— Start MATERIAL SHOWN —

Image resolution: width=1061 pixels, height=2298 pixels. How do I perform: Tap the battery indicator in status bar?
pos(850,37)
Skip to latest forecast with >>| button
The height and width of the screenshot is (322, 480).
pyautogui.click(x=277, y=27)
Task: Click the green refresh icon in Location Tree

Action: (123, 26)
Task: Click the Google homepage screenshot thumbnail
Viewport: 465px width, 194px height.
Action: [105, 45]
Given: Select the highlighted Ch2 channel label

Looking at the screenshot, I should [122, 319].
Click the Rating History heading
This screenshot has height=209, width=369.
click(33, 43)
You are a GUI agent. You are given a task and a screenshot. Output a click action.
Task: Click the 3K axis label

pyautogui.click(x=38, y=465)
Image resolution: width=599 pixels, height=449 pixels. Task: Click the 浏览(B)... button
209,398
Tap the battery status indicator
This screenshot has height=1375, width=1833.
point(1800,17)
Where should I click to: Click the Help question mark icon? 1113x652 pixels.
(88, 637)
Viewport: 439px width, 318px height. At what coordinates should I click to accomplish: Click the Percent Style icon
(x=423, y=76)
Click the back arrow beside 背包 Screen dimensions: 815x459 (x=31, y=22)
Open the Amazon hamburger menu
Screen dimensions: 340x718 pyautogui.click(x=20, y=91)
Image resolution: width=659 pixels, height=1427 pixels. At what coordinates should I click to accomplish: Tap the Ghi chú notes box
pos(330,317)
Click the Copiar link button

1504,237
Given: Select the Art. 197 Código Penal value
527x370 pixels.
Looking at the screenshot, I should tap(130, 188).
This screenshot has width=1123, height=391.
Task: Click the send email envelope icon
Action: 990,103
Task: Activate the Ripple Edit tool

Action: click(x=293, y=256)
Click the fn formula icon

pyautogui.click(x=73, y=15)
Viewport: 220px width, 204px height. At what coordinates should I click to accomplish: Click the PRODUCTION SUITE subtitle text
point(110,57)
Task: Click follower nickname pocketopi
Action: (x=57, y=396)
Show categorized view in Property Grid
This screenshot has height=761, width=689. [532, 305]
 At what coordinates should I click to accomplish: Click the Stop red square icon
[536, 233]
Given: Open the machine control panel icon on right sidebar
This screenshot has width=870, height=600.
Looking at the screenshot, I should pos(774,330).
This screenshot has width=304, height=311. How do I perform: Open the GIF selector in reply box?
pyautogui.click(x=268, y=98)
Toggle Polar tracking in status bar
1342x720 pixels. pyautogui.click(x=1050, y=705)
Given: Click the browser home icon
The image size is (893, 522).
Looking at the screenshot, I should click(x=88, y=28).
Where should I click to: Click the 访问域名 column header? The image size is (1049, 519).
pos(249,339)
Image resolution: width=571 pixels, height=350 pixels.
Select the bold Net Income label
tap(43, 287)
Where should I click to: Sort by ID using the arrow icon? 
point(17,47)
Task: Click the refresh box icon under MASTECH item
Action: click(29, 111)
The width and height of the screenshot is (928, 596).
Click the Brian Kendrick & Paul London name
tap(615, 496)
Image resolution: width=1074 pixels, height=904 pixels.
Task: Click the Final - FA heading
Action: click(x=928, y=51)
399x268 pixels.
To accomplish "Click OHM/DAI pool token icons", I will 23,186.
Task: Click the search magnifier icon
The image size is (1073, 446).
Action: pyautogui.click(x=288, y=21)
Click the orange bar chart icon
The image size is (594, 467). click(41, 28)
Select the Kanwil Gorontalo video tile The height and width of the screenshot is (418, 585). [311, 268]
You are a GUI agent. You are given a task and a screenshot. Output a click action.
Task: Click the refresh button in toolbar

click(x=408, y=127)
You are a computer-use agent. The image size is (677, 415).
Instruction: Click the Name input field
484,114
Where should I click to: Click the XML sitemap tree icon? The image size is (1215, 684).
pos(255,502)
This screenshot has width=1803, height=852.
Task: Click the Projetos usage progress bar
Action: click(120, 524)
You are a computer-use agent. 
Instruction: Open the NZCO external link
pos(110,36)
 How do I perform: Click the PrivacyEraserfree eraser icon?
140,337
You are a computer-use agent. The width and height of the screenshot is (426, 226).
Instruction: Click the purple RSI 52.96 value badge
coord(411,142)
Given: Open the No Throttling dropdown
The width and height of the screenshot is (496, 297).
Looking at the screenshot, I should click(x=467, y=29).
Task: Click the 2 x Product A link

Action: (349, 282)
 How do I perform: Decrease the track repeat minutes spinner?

— End MATERIAL SHOWN —

> _INSTRUCTIONS TO FOLLOW_
Pull out every line above that contains the string "coordinates". Case counts.

> _FINISHED TASK_
Viewport: 439px width, 318px height. At what coordinates should I click to accomplish: Click the Percent Style icon
Image resolution: width=659 pixels, height=1427 pixels. At what coordinates should I click to accomplish: Tap the Ghi chú notes box
Viewport: 220px width, 204px height. At what coordinates should I click to accomplish: Click the PRODUCTION SUITE subtitle text
 At what coordinates should I click to accomplish: Click the Stop red square icon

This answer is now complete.